Le développeur Kemco inonde l’eShop de nombreux JRPG inspirés des œuvres d’une ancienne époque. Souvent des portages de jeu déjà sortis depuis bien longtemps sur 3DS et d’autres supports de jeu. Il lui arrive cependant également de travailler sur d’autres genres comme le Visual Novel. Raging Loop, dont nous allons vous parler aujourd’hui, en est un exemple. Cela n’empêche pas ce dernier d’être un énième portage de jeux Kemco sur Switch, Raging Loop étant déjà disponible depuis 2015 sur d’autres supports. Mais trêve de bavardages, entrons dans les mythes de ce récit ténébreux.
Une mystérieuse histoire à débloquer soi-même
Le récit nous emmène aux côtés du mystérieux Haruaki Fusaishi, un jeune homme rejeté par sa petite amie qui traverse tout le Japon à moto pour se changer les idées. Un de ces voyages l’amène au cœur de la campagne et des montagnes japonaises. Il arrive sur une grande montagne, objet d’un culte inconnu de notre héros et pratiquée par les habitants des villages de Kamifujiyoshi et de Yasumizu. Ce culte se base sur un sombre mythe de loup mangeur d’homme et d’animaux gardiens.
Egaré dans la montagne avec sa moto accidentée sur un des sentiers étroits de cette mystérieuse campagne, notre héros fait la rencontre d’une jeune étudiante appelée Chiemi Serizama. Après quelques échanges avec la jeune femme, il apprend qu’elle a été élevée dans ces contrées rurales mais effectue désormais ses études à Tokyo. Elle se révélera ainsi être une alliée de poids pour notre héros venu des villes grâce à sa connaissance des règles mystiques du village de Yasumizu.
- - -
**À faire**
1. Extrayez de l'article sur Raging Loop tout ce qui va de « Egaré dans la » jusqu'à « village de Yasumizu. », sans y changer un mot.
2. Prolongez l'article sur Raging Loop à partir de l'endroit où il s'arrête.
La liste qui suit n'a aucun rôle dans ce travail.

**Bloc de données**
- - -
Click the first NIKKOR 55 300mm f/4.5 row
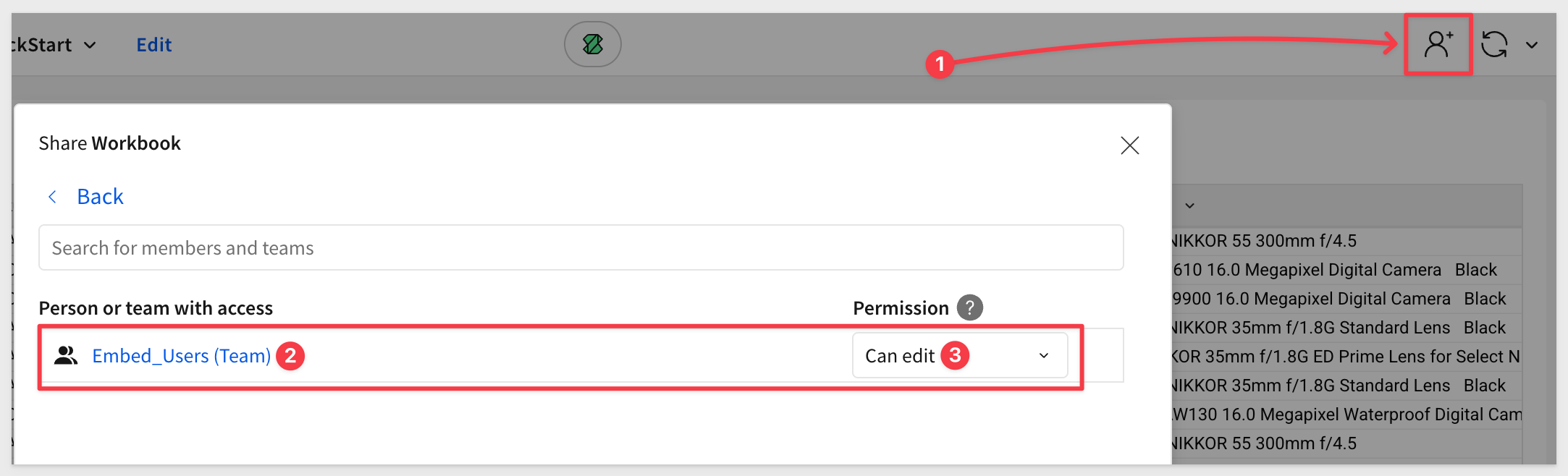This screenshot has width=1568, height=476. [x=1347, y=241]
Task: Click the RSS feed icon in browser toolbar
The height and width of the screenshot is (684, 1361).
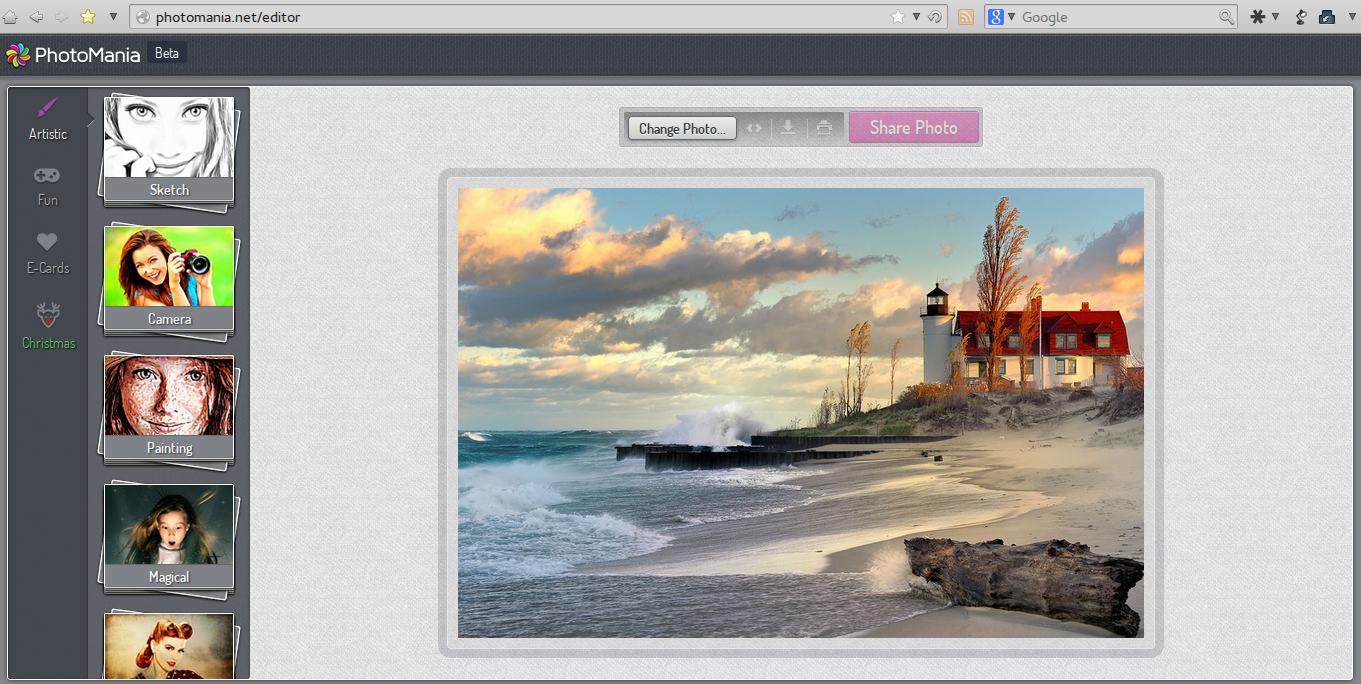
- - -
**Résultats des tâches**
1.
Egaré dans la montagne avec sa moto accidentée sur un des sentiers étroits de cette mystérieuse campagne, notre héros fait la rencontre d’une jeune étudiante appelée Chiemi Serizama. Après quelques échanges avec la jeune femme, il apprend qu’elle a été élevée dans ces contrées rurales mais effectue désormais ses études à Tokyo. Elle se révélera ainsi être une alliée de poids pour notre héros venu des villes grâce à sa connaissance des règles mystiques du village de Yasumizu.

2.
Après nous avoir hébergé une nuit en nous offrant à manger et quelques bières, elle nous incite le lendemain à fuir le village de Yasumizu. Chiemi insiste sur le fait de limiter nos échanges avec les quelques habitants du village qui ne semblent de toute façon pas apprécier la présence d’un étranger sur leur territoire. Ceux-ci semblent même très enclins à nous aider à réparer le véhicule afin de nous faire partir au plus vite. Alors que nous faisons brièvement connaissance avec la petite quinzaine d’habitants et de deux journalistes étrangers arrivant tout juste à Yasumizu, une étrange brume rouge commence à envelopper le village en début de soirée.
Les habitants semblent comprendre la situation, en interprétant cette brume comme annonciatrice du pire et en se passant le mot afin de survivre la n uit maisles étrangers ne comprennent rien à ce qu’il se passe. Chiemi ne peut que nous accompagner vers ce qui semble être une mini-habitation aux toilettes délabrées du village en nous demandant de nous y enfermer et de n’en sortir sous aucun prétexte jusqu’au lendemain. En larme, elle nous promet de nous expliquer les événements si nous survivons à la nuit.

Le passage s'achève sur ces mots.